**EXTRACTED INFORMATION:**
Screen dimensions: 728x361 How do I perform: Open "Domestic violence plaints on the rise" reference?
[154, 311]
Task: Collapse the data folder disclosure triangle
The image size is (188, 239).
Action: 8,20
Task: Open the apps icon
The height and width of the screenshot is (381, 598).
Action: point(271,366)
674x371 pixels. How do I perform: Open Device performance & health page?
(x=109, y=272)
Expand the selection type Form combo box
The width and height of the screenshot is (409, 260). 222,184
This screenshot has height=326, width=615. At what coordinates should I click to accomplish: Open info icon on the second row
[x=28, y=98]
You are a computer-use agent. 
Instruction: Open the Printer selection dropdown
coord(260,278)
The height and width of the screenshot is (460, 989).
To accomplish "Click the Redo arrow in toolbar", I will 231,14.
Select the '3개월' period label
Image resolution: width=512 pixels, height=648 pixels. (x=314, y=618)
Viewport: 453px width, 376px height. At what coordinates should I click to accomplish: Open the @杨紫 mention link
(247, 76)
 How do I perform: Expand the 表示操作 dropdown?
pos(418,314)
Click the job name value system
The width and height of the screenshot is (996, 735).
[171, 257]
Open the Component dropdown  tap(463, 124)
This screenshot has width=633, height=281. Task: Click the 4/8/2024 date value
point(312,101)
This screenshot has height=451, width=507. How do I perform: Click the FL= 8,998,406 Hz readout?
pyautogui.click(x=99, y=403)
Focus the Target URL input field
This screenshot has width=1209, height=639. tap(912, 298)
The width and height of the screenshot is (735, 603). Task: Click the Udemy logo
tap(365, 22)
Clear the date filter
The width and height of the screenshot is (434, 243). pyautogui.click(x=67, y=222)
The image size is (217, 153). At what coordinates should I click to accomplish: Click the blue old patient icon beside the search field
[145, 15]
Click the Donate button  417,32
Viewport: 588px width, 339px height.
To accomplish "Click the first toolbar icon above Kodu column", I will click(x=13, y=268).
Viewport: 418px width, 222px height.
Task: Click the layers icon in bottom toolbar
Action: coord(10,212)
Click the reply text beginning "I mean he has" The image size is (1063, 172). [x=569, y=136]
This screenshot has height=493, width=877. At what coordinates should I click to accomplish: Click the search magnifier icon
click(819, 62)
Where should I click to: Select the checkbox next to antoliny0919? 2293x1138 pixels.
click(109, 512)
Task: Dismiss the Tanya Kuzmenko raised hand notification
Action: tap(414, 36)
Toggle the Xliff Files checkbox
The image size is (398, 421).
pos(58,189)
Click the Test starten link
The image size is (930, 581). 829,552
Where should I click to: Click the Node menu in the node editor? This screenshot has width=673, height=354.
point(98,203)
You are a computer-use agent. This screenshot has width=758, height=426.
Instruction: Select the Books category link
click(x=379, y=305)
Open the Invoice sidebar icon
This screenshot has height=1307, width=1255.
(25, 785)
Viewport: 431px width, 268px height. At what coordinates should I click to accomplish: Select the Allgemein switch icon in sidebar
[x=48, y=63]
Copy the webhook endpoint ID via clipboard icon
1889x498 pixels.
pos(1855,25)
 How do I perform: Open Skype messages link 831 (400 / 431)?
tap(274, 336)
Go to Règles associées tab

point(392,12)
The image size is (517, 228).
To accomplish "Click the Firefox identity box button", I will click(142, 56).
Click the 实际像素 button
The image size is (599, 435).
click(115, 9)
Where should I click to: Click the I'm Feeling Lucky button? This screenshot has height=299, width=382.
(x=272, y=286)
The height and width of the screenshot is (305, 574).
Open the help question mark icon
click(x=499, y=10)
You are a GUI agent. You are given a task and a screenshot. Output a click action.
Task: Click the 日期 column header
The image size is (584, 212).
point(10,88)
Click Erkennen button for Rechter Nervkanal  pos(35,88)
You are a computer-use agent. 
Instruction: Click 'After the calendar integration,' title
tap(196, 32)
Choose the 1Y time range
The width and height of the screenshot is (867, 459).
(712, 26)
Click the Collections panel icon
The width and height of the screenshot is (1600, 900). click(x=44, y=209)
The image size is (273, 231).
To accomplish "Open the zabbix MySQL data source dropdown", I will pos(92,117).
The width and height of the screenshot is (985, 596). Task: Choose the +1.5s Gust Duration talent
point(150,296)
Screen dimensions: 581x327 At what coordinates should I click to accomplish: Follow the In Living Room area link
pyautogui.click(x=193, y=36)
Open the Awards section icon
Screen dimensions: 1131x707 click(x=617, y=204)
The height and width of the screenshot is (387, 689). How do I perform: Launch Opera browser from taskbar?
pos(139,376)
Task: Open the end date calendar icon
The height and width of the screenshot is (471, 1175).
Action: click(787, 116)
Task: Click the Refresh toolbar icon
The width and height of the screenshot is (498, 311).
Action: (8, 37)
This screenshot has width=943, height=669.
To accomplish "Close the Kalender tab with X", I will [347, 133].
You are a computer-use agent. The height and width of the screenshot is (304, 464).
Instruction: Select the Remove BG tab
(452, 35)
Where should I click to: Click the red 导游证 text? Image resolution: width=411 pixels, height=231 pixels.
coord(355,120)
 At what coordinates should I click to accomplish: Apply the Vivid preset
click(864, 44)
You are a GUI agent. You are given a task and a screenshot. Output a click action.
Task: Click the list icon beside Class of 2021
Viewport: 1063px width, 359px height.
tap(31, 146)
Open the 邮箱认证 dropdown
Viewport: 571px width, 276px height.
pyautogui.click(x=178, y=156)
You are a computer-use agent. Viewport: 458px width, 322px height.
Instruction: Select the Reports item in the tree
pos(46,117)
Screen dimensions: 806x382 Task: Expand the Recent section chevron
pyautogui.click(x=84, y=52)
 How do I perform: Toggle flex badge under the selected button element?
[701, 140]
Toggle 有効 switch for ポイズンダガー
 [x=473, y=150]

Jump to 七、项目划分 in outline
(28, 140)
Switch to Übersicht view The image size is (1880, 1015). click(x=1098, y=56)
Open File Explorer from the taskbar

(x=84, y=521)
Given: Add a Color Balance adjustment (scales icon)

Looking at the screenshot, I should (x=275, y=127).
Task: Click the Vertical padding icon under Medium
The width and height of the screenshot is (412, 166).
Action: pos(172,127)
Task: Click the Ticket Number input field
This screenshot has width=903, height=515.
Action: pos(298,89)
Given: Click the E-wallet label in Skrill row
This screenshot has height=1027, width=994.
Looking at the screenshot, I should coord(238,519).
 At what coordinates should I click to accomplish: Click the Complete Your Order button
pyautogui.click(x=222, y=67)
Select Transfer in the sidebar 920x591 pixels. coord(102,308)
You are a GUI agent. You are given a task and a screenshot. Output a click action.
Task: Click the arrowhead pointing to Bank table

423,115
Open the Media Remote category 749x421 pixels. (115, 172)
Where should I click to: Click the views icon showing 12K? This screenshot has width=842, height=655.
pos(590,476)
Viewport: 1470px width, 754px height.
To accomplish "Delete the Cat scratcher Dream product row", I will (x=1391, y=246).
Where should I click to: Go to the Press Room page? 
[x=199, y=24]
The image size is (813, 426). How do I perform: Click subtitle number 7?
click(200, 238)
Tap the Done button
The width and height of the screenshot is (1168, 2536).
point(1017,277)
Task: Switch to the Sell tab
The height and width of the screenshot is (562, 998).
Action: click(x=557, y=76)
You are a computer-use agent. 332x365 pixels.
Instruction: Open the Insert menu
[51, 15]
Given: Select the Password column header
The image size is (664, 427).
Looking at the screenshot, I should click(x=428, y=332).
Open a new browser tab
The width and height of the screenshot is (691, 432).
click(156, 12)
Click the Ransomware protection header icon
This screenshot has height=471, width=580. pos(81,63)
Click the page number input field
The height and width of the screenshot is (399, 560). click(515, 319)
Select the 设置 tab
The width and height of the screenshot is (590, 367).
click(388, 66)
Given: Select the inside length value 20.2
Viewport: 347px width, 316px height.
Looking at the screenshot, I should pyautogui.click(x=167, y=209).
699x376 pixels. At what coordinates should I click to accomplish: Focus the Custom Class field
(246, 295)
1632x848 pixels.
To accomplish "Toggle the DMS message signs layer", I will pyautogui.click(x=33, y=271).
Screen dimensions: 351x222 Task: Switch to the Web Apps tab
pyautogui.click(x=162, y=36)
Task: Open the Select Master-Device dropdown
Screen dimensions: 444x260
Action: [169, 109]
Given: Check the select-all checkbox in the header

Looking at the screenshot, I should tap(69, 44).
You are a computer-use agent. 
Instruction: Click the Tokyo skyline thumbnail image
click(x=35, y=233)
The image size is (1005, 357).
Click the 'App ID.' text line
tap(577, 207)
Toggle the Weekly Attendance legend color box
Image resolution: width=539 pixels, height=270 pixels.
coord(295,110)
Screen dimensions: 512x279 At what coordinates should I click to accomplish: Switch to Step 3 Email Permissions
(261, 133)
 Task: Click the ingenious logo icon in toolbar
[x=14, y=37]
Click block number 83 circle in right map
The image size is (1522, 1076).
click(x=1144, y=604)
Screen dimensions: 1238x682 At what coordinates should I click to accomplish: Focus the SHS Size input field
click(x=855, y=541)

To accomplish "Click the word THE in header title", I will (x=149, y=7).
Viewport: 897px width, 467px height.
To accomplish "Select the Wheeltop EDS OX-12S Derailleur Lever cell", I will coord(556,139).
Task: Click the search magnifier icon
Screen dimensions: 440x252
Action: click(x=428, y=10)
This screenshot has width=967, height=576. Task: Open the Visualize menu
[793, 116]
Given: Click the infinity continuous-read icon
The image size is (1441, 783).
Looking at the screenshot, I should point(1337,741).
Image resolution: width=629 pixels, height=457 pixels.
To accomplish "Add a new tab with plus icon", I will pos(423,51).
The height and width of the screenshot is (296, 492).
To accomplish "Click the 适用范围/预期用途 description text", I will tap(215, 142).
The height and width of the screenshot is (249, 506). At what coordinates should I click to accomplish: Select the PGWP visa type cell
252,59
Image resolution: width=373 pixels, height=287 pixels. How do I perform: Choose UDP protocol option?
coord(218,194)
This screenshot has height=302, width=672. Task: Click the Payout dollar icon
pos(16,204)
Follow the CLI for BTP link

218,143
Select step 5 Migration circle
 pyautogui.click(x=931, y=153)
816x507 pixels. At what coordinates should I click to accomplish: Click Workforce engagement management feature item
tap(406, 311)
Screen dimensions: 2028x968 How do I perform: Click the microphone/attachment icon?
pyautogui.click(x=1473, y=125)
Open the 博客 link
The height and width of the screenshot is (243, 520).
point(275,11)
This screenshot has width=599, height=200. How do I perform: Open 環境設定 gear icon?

**TASK:**
Here the job is to transcribe the lines from the first line of the data through the line containing "Viewport: 588px width, 339px height.", inclusive, exactly and with nothing else.

**EXERCISE OUTPUT:**
Screen dimensions: 728x361 How do I perform: Open "Domestic violence plaints on the rise" reference?
[154, 311]
Task: Collapse the data folder disclosure triangle
The image size is (188, 239).
Action: 8,20
Task: Open the apps icon
The height and width of the screenshot is (381, 598).
Action: point(271,366)
674x371 pixels. How do I perform: Open Device performance & health page?
(x=109, y=272)
Expand the selection type Form combo box
The width and height of the screenshot is (409, 260). 222,184
This screenshot has height=326, width=615. At what coordinates should I click to accomplish: Open info icon on the second row
[x=28, y=98]
You are a computer-use agent. 
Instruction: Open the Printer selection dropdown
coord(260,278)
The height and width of the screenshot is (460, 989).
To accomplish "Click the Redo arrow in toolbar", I will 231,14.
Select the '3개월' period label
Image resolution: width=512 pixels, height=648 pixels. (x=314, y=618)
Viewport: 453px width, 376px height. At what coordinates should I click to accomplish: Open the @杨紫 mention link
(247, 76)
 How do I perform: Expand the 表示操作 dropdown?
pos(418,314)
Click the job name value system
The width and height of the screenshot is (996, 735).
[171, 257]
Open the Component dropdown  tap(463, 124)
This screenshot has width=633, height=281. Task: Click the 4/8/2024 date value
point(312,101)
This screenshot has height=451, width=507. How do I perform: Click the FL= 8,998,406 Hz readout?
pyautogui.click(x=99, y=403)
Focus the Target URL input field
This screenshot has width=1209, height=639. tap(912, 298)
The width and height of the screenshot is (735, 603). Task: Click the Udemy logo
tap(365, 22)
Clear the date filter
The width and height of the screenshot is (434, 243). pyautogui.click(x=67, y=222)
The image size is (217, 153). At what coordinates should I click to accomplish: Click the blue old patient icon beside the search field
[145, 15]
Click the Donate button  417,32
Viewport: 588px width, 339px height.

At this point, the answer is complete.